▸ **TEXT EXCERPT**
>>>

In FIG. 2, the tape stapler 20 is shown in greater detail. In addition, FIG. 2 illustrates the overlapping of the adjacent sheet materials 12 and 14 to produce a raised overlap 32, onto which the tape 28 from the roll of tape 30 is unrolled immediately prior to stapling. In FIG. 2, staples 34 are shown as enclosing the tape 28 and passing through the overlap 32 of the sheets so as to extend into the base 16.
The tape stapler 20 consists generally of a frame having a tubular handle 36, to the end of which the compressed air transfer hose 26 is connected by a coupling 38. The compressed air may then pass through the tubular handle 36 for application to a stapling machine 40, so as to actuate the stapling machine to drive the staples 34. A staple magazine 42 contains a supply of staples and is of conventional construction, as is the stapling machine 40 itself. Such are described, for example, in U.S. Pat. No. 3,200,716, issued Aug. 17, 1965, C. V. LeSage, inventor.

<<<

▸ **TASKS**
1 – From the tape stapler passage, output the stretch from "The tape stapler 20 consists" through "V. LeSage, inventor." word for word.
2 – According to the tape stapler passage, what part connects the compressed air transfer hose to the end of the tubular handle?
3 – Take the tape stapler passage further, starting after its last sentence.

▸ **SOURCE MATERIAL**
>>>

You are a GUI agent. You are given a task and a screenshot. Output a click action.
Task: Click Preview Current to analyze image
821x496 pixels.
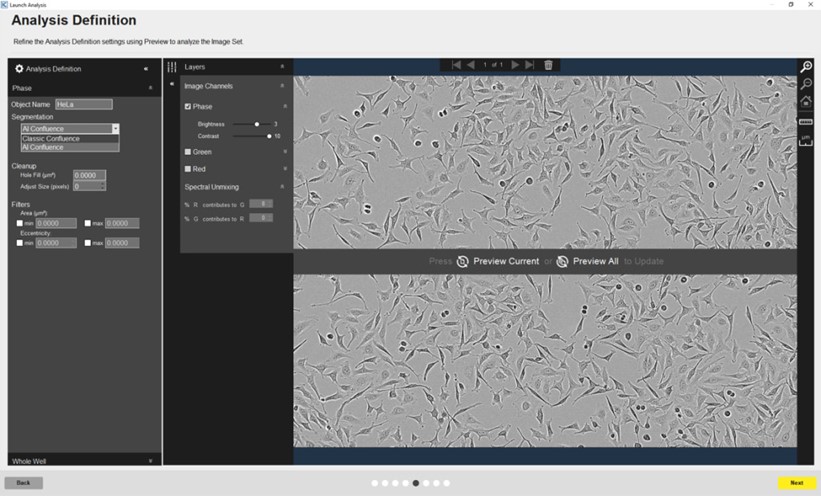click(x=498, y=261)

<<<

▸ **ANSWERS PROVIDED**
1 –
The tape stapler 20 consists generally of a frame having a tubular handle 36, to the end of which the compressed air transfer hose 26 is connected by a coupling 38. The compressed air may then pass through the tubular handle 36 for application to a stapling machine 40, so as to actuate the stapling machine to drive the staples 34. A staple magazine 42 contains a supply of staples and is of conventional construction, as is the stapling machine 40 itself. Such are described, for example, in U.S. Pat. No. 3,200,716, issued Aug. 17, 1965, C. V. LeSage, inventor.

2 – The coupling 38.

3 –
The frame includes a pair of rear wheels 44 which are mounted to the staple magazine 42 so as to support the rear end thereof. A left front wheel 46, a right front wheel 48 and a guide roller 50, in addition to the rear wheels 44, are included in the frame and ridge along the sheet material. The purpose of the guide roller 50 will be described further hereinafter.
A compressed air control valve 52, has an elongated actuator arm 54 terminating in an actuator knob 56. As will be apparent, the actuator knob is immediately adjacent the hands of the operator 10 when the apparatus is in operation. The compressed air control valve 52 is of conventional construction, such that pushing on the actuator knob 56 will open the valve, so as to permit compressed air contained in the tubular handle 34 to pass through the compressed air control valve 52 and into a compressed air transfer hose 58 for application to the stapling machine 40. While the compressed air control valve may, if desired, be used to trigger the stapling machine, in the preferred embodiment illustrated, the stapling machine is actuated by operation of an actuator valve, hereinafter described, when the compressed air control valve has been opened to supply compressed air to the stapling machine.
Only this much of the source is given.